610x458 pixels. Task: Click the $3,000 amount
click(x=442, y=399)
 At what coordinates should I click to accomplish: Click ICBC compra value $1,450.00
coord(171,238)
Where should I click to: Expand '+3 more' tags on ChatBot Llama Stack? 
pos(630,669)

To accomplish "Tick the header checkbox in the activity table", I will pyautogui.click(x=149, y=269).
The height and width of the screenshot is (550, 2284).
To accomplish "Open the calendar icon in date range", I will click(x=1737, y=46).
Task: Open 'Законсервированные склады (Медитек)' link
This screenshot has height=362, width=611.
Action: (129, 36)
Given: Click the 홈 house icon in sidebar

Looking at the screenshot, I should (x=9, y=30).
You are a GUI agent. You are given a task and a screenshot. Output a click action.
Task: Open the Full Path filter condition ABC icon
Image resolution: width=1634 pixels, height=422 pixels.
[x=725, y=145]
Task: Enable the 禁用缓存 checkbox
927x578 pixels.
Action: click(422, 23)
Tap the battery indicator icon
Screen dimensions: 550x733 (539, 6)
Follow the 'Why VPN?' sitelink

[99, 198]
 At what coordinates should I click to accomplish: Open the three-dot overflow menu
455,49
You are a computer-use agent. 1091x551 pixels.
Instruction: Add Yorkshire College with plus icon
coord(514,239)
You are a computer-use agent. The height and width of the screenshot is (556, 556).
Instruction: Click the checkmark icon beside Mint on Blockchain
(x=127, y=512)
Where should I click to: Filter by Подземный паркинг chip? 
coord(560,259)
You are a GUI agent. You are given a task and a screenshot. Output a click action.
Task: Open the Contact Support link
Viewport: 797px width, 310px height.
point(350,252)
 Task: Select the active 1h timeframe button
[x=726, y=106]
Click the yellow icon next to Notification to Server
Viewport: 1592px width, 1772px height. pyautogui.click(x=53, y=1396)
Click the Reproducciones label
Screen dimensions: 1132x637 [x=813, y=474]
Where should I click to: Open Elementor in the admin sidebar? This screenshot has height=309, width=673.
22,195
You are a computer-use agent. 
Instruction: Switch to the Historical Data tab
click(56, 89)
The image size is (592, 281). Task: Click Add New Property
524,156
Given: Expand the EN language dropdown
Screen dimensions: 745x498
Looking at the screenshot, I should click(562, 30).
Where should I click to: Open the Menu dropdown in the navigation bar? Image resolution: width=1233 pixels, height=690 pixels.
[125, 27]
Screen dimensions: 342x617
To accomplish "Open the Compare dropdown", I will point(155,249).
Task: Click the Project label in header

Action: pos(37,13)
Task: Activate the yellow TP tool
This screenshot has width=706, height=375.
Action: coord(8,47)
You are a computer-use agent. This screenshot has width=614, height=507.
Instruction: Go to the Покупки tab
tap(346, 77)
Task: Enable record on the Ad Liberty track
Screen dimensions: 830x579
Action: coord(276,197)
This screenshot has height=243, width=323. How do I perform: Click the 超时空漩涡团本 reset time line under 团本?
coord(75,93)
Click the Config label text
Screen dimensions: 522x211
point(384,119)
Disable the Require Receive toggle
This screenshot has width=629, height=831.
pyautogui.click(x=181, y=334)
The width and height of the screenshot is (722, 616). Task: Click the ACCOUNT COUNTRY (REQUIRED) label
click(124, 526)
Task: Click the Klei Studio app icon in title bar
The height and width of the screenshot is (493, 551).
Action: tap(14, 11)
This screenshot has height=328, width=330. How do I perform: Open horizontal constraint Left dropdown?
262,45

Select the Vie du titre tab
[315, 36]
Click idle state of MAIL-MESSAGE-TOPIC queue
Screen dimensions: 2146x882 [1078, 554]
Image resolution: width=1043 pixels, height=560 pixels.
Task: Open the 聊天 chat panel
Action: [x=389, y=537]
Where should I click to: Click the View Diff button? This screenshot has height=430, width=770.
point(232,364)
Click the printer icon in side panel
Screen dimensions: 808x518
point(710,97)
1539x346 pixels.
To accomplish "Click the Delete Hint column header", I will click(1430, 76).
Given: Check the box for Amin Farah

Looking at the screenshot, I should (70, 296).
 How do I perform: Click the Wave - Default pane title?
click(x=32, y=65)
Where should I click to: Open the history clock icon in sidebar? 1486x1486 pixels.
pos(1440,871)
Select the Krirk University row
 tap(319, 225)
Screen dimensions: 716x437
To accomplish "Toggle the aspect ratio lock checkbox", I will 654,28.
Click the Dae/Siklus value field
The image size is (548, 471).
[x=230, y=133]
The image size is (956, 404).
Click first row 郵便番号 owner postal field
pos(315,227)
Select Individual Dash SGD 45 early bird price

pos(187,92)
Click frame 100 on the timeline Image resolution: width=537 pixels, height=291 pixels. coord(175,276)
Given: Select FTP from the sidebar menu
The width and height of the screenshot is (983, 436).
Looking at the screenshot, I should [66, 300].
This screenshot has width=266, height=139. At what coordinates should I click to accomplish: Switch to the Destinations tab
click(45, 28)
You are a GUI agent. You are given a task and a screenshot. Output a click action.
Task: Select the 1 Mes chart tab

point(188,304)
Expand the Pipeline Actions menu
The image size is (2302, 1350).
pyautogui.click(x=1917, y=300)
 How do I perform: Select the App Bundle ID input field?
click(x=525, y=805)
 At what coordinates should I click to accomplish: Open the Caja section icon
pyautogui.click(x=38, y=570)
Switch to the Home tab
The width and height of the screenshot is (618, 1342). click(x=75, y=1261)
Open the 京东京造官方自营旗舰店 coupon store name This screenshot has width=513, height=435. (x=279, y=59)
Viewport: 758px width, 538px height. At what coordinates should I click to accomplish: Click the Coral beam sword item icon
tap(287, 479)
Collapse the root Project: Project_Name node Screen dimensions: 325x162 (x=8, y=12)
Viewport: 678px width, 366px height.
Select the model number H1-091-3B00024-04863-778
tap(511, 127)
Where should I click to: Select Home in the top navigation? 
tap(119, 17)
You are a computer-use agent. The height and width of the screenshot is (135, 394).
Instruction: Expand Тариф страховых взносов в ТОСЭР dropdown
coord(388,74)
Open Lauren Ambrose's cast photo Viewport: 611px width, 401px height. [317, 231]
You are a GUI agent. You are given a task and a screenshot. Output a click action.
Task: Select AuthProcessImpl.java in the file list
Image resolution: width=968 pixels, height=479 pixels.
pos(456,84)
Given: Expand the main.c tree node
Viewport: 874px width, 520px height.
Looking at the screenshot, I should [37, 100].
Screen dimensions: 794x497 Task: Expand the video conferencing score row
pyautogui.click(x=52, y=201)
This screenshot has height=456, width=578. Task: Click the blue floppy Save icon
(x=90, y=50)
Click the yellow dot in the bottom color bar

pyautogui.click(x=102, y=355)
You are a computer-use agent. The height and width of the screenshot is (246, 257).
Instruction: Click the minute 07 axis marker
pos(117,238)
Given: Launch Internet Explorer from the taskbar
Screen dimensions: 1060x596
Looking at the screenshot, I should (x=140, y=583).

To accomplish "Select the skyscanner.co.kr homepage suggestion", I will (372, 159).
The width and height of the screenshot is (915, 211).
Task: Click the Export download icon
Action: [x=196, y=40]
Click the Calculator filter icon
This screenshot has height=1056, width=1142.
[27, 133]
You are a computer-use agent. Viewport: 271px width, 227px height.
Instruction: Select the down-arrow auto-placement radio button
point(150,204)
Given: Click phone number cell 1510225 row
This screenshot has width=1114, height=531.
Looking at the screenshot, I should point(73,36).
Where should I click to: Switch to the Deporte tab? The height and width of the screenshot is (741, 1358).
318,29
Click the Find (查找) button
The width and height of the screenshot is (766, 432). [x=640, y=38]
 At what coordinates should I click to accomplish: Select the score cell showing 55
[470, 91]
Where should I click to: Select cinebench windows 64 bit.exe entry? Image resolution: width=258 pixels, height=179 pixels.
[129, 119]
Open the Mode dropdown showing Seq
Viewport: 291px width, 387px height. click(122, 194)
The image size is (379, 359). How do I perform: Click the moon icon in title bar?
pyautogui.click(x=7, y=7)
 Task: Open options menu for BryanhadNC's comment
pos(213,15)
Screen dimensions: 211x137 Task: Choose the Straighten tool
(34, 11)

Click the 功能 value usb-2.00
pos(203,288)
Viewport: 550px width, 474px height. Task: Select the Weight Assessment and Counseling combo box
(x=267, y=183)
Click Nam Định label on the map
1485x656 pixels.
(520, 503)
——
▸ **Problem details**
Copy the material from the line containing "This screenshot has height=328, width=330." down to the line containing "click(45, 28)", substituting "navigation bar" for "sidebar" and leaving everything else unchanged.

▸ **Response for this exercise**
This screenshot has height=328, width=330. How do I perform: Open horizontal constraint Left dropdown?
262,45

Select the Vie du titre tab
[315, 36]
Click idle state of MAIL-MESSAGE-TOPIC queue
Screen dimensions: 2146x882 [1078, 554]
Image resolution: width=1043 pixels, height=560 pixels.
Task: Open the 聊天 chat panel
Action: [x=389, y=537]
Where should I click to: Click the View Diff button? This screenshot has height=430, width=770.
point(232,364)
Click the printer icon in side panel
Screen dimensions: 808x518
point(710,97)
1539x346 pixels.
To accomplish "Click the Delete Hint column header", I will click(1430, 76).
Given: Check the box for Amin Farah

Looking at the screenshot, I should (70, 296).
 How do I perform: Click the Wave - Default pane title?
click(x=32, y=65)
Where should I click to: Open the history clock icon in navigation bar? 1486x1486 pixels.
pos(1440,871)
Select the Krirk University row
 tap(319, 225)
Screen dimensions: 716x437
To accomplish "Toggle the aspect ratio lock checkbox", I will 654,28.
Click the Dae/Siklus value field
The image size is (548, 471).
[x=230, y=133]
The image size is (956, 404).
Click first row 郵便番号 owner postal field
pos(315,227)
Select Individual Dash SGD 45 early bird price

pos(187,92)
Click frame 100 on the timeline Image resolution: width=537 pixels, height=291 pixels. coord(175,276)
Given: Select FTP from the navigation bar menu
The width and height of the screenshot is (983, 436).
Looking at the screenshot, I should [66, 300].
This screenshot has width=266, height=139. At what coordinates should I click to accomplish: Switch to the Destinations tab
click(45, 28)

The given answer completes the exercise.